Direction: Rewrite all of the lines below, requests included, shifting every coordinate in the answers by -45. Leave the pictures out.

Given data:
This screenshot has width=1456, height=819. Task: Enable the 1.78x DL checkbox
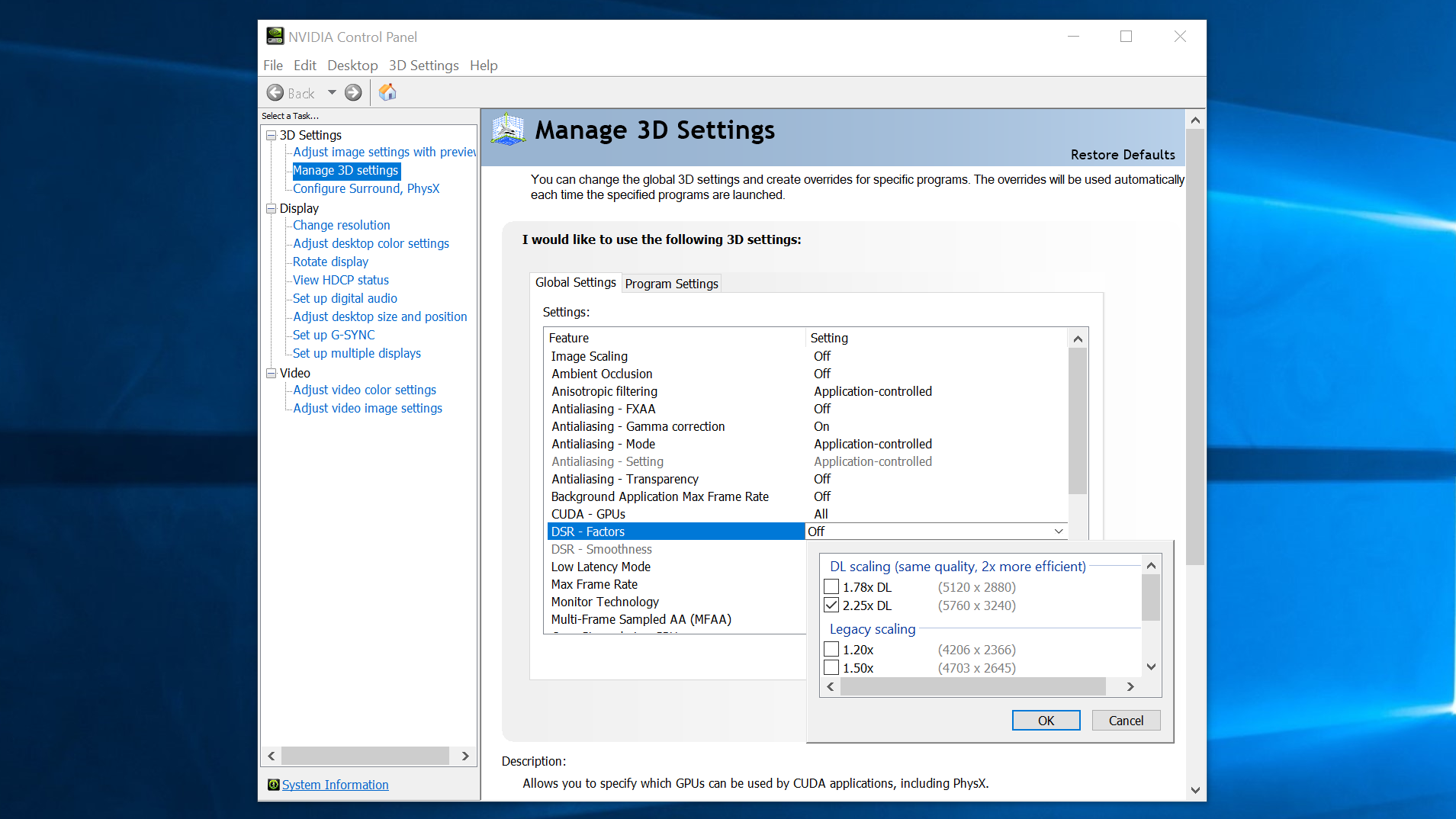[x=831, y=587]
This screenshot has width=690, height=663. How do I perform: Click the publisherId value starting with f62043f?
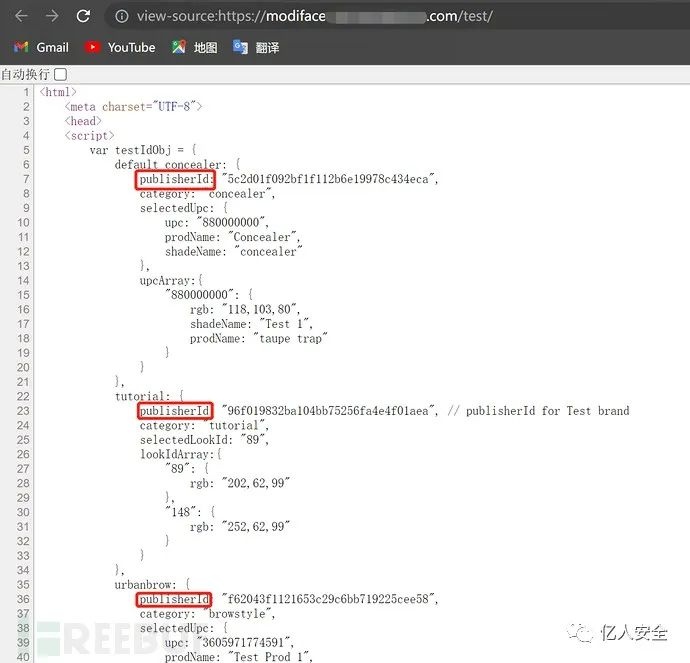[330, 599]
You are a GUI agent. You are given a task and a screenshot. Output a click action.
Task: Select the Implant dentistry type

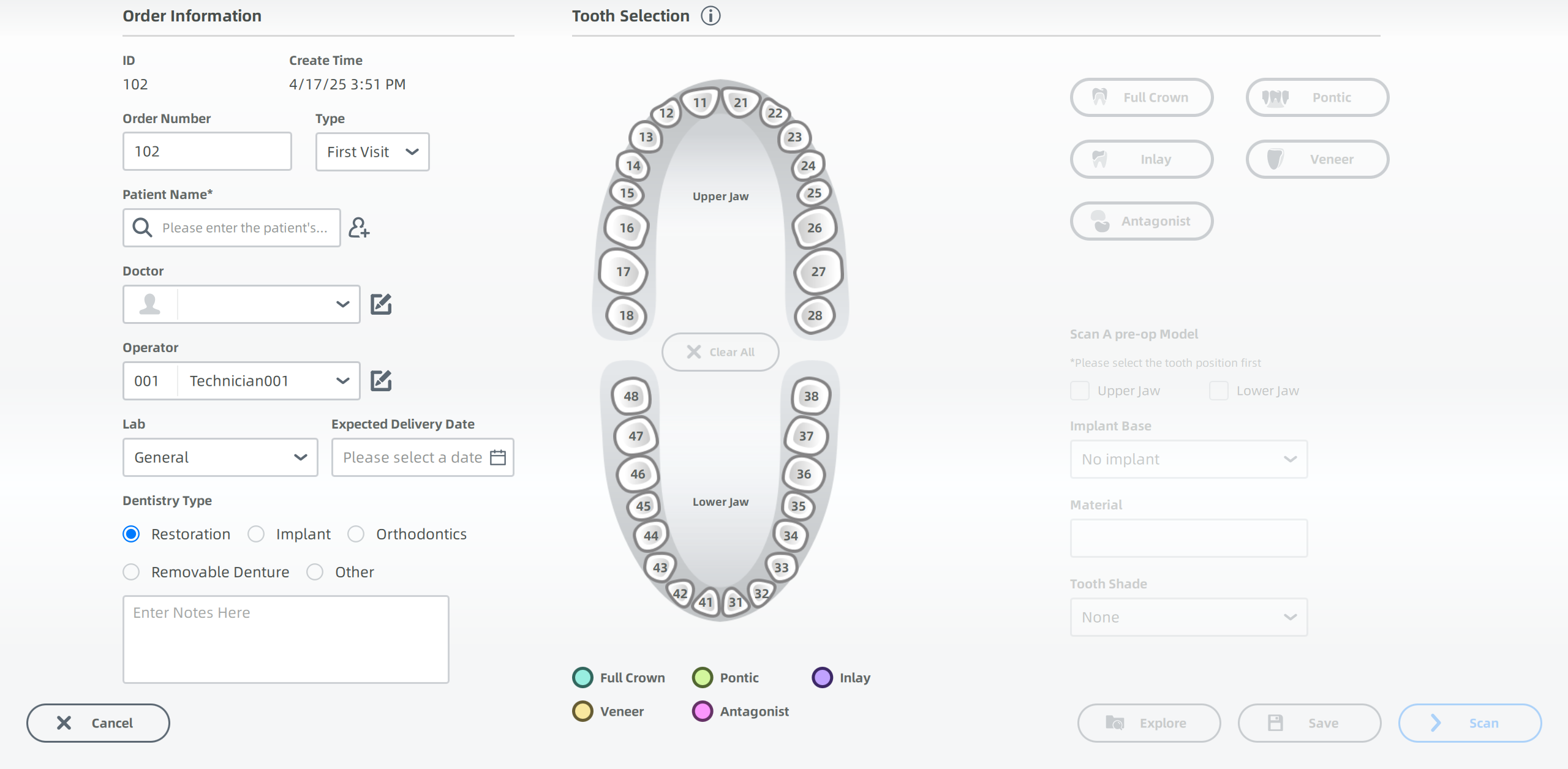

Exercise response:
This screenshot has width=1456, height=819. Task: Enable the 1.78x DL checkbox
[x=786, y=542]
This screenshot has width=690, height=663. How do I perform: Click the publisherId value starting with f62043f?
[285, 554]
You are a GUI agent. You are given a task and a screenshot. Output a click action.
Task: Select the Implant dentistry type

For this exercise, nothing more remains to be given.